L’ex-général Khalifa Haftar, 71 ans, sort officiellement de sa retraite. L’ancien proche de Kadhafi a été nommé lundi 2 mars commandant en chef de l'armée libyenne rattachée au gouvernement de Tobrouk, reconnu par la communauté internationale.
Par le passé, Khalifa Haftar avait d’abord servi Mouammar Kadhafi, avant de se retourner contre lui. De retour en Libye en 2011, il a soutenu la rébellion et récupéré ses galons. Aujourd’hui, il se positionne comme l'homme fort de l'Est libyen, où s'est installé à Tobrouk un gouvernement reconnu par la communauté internationale, mais chassé l'été dernier de la capitale libyenne. À Tripoli en effet, c’est une autre administration qui a été mise en place par des miliciens islamistes venus de Misrata.
La nomination de Haftar au poste de chef des armées pourrait compliquer le travail de l’ONU, qui tente d'organiser un accord de paix entre les deux camps rivaux, car le gouvernement de Tripoli est très hostile au vieux général.

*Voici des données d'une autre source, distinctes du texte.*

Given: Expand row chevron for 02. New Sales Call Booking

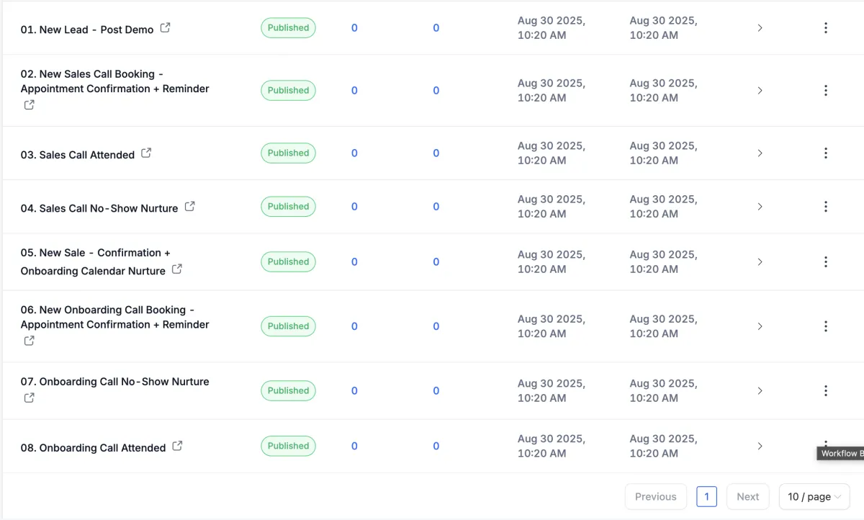Looking at the screenshot, I should pos(760,91).
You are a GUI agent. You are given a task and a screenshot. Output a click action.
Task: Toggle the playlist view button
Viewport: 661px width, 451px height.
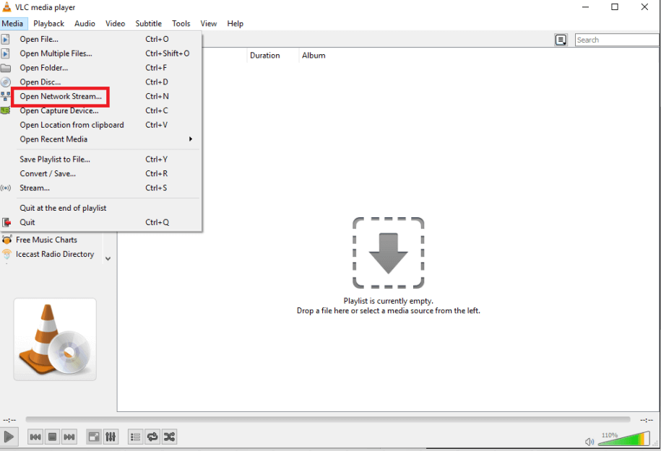[x=135, y=437]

Après avoir réussi à faire fusionner les forces regroupées autour de sa personne avec l'armée du gouvernement légal basé dans l'est du pays, Haftar avait lancé en mai dernier l’"Opération dignité" pour mener sa croisade contre les diverses milices islamistes et contre "Aube de la Libye", la force qui domine le gouvernement de Tripoli.

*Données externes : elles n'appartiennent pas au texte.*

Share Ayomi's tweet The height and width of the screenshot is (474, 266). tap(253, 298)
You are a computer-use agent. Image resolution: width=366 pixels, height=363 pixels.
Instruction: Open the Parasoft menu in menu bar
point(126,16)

Il espère la levée de l'embargo sur ses forces
Pour Wassim Nasr, journaliste à France 24 et spécialiste des mouvements jihadistes, la nomination de Haftar est un message à destination des Occidentaux. "Son opération de lutte contre les milices islamistes patauge, il n’a pas réussi à reprendre Benghazi, mais sa nomination officialise son statut, car il n’avait aucun titre internationalement reconnu", explique-t-il.
Redevenu chef des forces armées, Khalifa Haftar peut se prétendre porteur d’une véritable mission. Il espère une levée de l’embargo sur ses forces, ce qui pourrait permettre des livraisons d’armes à la Libye, estime Wassim Nasr.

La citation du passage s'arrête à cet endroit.